Create and log in to your account

  • Sign up for the Community Edition: Head to silentpush.com/community, click Sign Up, enter your email, and create a password. Confirm the email link.

  • Log in: Go to silentpush.com/login and use your email/password.

    • Enable 2FA for Security: On first login, scan the QR code with your Authenticator app (e.g., Google Authenticator).

    • Enterprise Users: Set up SSO (single sign-on) by contacting your Account Manager.

  • First View: You’ll land on the dashboard. The left navigation has quick menus, the center is your search bar.

Search interface for domain and IP lookup with various shortcut options displayed.

Integrate with your tools (optional)

Silent Push works well with your stack: SIEM (e.g., Splunk for logging), SOAR (e.g., Palo Alto XSOAR for automation), and TIPs (e.g., ThreatConnect for intel sharing). Enterprise gets higher API limits and custom automations.

Easy integrations

  • Data Export: From the left navigation menu, download CSVs/JSONs like IOFA feeds. Use our Python snippets: pip install silentpush , then sp.export (‘sofa_dailycsv’).

  • Connect Platforms:

    • SOAR: From your user icon, select Organization, paste your API key from Palo Alto XSOAR.

    • SIEM: Forward exports to Sumo Logic via webhook.

    • TIP: Sync with ThreatQ using our feed URLs.

  • API Setup:

    • Log in as an Organizational Admin.

    • From your user icon, select Organization > API Keys > +Add New API Key.

      • Use it for lookups: curl -H "Authorization: Bearer YOUR_KEY" https://api.silentpush.com/v2/search?query=domain:example.com.

Take action — threat hunt

Now the fun part: Use the search bar to query threats. We'll use "grands sofa.site" (a fake shady domain) as an example.

Overview of grandsofa.site's threat assessment and web scan highlights.

Start with Total View

  1. In the search bar, type grands sofa.site and click Total View.

  2. Explore highlights: The top section displays the risk score (e.g., 100/100 High) and tags like Part of IOFA Feed. Click the pie chart for breakdowns.

  3. Dive deeper:

    • PADNS infrastructure: See DNS records (A, AAAA, CNAME, etc.)

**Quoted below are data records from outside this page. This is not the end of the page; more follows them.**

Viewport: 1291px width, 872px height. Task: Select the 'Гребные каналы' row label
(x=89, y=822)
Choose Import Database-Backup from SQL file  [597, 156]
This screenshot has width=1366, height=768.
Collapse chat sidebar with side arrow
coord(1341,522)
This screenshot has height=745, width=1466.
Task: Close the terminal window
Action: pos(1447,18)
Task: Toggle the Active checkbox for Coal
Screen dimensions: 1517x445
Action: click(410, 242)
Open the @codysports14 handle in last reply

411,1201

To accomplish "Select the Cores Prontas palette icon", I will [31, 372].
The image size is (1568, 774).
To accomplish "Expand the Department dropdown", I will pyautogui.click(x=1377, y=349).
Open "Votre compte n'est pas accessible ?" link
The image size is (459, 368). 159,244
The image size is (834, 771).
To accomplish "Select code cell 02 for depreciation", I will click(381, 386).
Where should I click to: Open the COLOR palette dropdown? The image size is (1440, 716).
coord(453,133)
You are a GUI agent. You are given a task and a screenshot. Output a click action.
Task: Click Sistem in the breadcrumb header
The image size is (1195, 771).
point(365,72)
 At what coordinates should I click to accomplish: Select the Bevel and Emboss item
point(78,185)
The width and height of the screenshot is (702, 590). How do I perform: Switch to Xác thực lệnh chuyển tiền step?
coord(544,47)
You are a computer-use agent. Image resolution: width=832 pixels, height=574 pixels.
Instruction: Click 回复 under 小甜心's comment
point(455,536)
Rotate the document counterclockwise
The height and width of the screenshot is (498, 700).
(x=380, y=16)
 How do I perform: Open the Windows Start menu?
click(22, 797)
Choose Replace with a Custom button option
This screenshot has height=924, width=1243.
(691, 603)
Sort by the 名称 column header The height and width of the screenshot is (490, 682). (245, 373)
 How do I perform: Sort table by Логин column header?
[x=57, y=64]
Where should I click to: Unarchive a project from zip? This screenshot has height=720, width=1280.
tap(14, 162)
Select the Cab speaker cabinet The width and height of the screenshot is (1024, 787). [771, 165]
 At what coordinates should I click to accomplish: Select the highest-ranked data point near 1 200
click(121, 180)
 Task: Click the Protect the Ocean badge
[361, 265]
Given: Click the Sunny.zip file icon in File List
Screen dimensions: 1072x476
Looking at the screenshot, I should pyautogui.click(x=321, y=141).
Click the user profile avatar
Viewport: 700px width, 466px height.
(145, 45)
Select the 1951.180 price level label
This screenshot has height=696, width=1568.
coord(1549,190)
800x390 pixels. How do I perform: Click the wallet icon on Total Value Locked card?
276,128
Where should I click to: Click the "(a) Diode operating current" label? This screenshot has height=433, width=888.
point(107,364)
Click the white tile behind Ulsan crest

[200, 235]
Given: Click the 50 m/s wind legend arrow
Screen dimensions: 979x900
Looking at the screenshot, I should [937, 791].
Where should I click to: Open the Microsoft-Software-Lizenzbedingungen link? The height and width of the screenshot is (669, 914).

    • Web Search highlights: Check favicon, title (e.g., “Creating Comfort & Elegance”), and screenshot.

    • Threat intelligence: Scroll to “Alert TrafficGate All Web Domains” for associated IPs/domains. Filter by tags like “maladvertising”.

  4. Act: Click the blue data points (pivots) for pop-ups. Use Domain Wide View to expand to subdomains. Click Monitor to track changes.

Tips

  • Web Search (Historical data): From shortcuts craft queries like favicon_murmur3 = 309020573 AND domain != "PayPal.com" (hashes similar logos). Use the Query Constructor for no-code building or Command Line Interface (CLI) for scripts.

  • Live scan (Real time): Enter a URL like suspect url.com and click Live Scan. This article clearly explains the differences between the two.